C’est en questionnant la réalité africaine, que Cheikh anta Diop distingue d’un côté, une partie de la tradition africaine qui vivote à l’abri de toute influence moderne ; et de l’autre, une tradition africaine altérée par une contamination européenne. A savoir si on peut leur appliquer le statut de renaissance : il répond d’emblée par la négative pour la première. Pour la seconde par contre, Cheikh anta Diop propose une étude avant de savoir s’il faut ou pas lui « appliquer l’étiquette de renaissance » en précisant toutefois « qu’il n’y est question que d’une forme d’imitation littéraire qui verse souvent dans le lyrisme ». Examinant les motivations et les écrits des écrivains africains de langue étrangère, le savant s’interroge sur leurs contenus comme base légale d’une culture africaine. Pour lui, le développement des langues africaines étant le préalable d’une véritable renaissance africaine « l’Afrique devait cesser d’être engrennée par ces croyances sordides infusées méthodiquement par l’occident ». Dans l’approche de la renaissance africaine, Diop s’appuie sur des préalables, des méthodes, des perspectives et des plans d’actions. Qu’en est-il de celle de d’Abdoulaye Wade ? Qui connaît sa stratégie, son agenda? Quelles sont ses modalités d’opérations?

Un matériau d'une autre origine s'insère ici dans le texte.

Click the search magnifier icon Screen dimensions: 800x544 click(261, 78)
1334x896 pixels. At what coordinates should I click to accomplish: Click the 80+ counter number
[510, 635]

Une approche de Wade superficielle et réductrice hier, et pécuniaire aujourd’hui contre une autre de Diop, plus déterminée, plus sophistiquée, plus désintéressée, opposent ces deux hommes qui étant de la même génération se sont certainement rencontrés durant leur étude en France. Diop a-t-il connu l’œuvre de Wade ? En tout cas, ce dernier ne peut que connaître l’œuvre monumental de Cheikh anta Diop qui a un retentissement mondial. Pourtant, il ne le site presque jamais. Pourquoi ? Il y a comme une sorte de concurrence cachée, teintée de jalousie. Les idées de Cheikh anta Diop suscitent un intérêt grandissant auprès des jeunes du continent et de la diaspora. Quel est l’écho de l’œuvre de Wade auprès des noirs du continent et ceux de la diaspora ? En définitive, que cherche t-il à vouloir s’emparer précipitamment d’un concept qui ne lui appartient point ? Dans la volonté d’édifier ce monument et sous la prétention de défendre une cause africaine, se dissimule peut-être l’ambition de marquer l’histoire, de survivre à la postérité. Si la probité intellectuelle serait qu’on rende à Cheikh ce qui est à Cheikh, il devient dés lors indécent de réclamer une quelconque propriété intellectuelle. D’ailleurs, cette vision individualiste et matérialiste de la propriété intellectuelle, antinomique avec l’idéal africain de partage, nous interpelle sérieusement sur la véritable personnalité du président.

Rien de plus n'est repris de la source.